First, the minimum wage was never intended to be a “living” wage. As the name suggests, minimum means minimum, not enough for a family of four. When the Fair Labor Standards Act was adopted in 1938, the minimum wage was set at $.25/hour: the equivalent of $5.00/hour in 2021 dollars. It’s for startups, teenagers, the inexperienced, and the marginal, and was set low to encourage employers to take a chance—on the business as well as on the people.
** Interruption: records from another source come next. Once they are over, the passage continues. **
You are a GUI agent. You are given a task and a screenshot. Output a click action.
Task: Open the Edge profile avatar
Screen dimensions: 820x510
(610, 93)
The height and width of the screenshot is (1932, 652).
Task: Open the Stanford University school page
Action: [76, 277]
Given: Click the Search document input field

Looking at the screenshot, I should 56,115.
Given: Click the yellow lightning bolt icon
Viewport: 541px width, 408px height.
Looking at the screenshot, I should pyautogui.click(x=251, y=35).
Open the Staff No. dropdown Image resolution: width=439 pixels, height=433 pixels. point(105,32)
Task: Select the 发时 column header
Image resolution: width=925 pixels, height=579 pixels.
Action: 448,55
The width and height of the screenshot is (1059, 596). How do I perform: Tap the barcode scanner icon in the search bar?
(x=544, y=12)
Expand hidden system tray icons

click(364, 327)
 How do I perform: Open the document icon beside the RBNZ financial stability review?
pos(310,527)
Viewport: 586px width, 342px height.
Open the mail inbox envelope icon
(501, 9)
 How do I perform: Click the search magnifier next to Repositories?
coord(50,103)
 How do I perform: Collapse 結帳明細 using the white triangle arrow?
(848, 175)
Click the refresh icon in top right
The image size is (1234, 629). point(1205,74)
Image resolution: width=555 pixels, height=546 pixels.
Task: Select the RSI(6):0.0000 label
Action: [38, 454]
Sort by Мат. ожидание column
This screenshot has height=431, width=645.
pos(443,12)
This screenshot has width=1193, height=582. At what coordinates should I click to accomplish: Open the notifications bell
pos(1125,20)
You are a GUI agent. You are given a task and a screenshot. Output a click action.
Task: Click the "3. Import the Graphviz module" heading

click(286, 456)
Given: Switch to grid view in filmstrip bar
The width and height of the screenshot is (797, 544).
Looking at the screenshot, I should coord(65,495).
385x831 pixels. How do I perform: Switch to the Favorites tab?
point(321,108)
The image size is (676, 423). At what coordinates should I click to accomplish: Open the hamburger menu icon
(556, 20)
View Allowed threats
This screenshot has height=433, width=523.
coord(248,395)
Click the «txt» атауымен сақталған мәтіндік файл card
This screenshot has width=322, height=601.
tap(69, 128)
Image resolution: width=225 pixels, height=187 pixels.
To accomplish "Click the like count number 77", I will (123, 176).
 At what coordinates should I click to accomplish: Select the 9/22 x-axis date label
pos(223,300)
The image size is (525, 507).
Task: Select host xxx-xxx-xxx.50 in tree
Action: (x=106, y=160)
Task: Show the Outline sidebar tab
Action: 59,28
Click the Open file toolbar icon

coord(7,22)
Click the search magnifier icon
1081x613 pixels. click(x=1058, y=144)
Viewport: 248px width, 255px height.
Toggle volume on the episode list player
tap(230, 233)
Second, nothing prevents employers from paying more than the minimum. In fact, about 98% do. It’s a floor, not a ceiling – or even a mezzanine. The minimum wage is the same for a nurse-anesthetist as for a newbie burger-jockey, but you can bet the former gets paid a whole lot more than the latter. It’s competition, not government edict, that determines most wages. In 2019 the U.S. Department of Labor’s Bureau of Labor Statistics found that only 1.9% of U.S. workers earned just minimum wage. There are plenty of places across the U.S. where starting wages are well above the minimum because demand is high. As Martha Stewart would say, that’s a good thing. But raising the minimum wage will not automatically push other workers’ earnings higher: it just shoves a lot of them down a few rungs closer to the bottom of the earnings ladder. That’s a bad thing. And it will absolutely increase the number of minimum wage earners in the economy.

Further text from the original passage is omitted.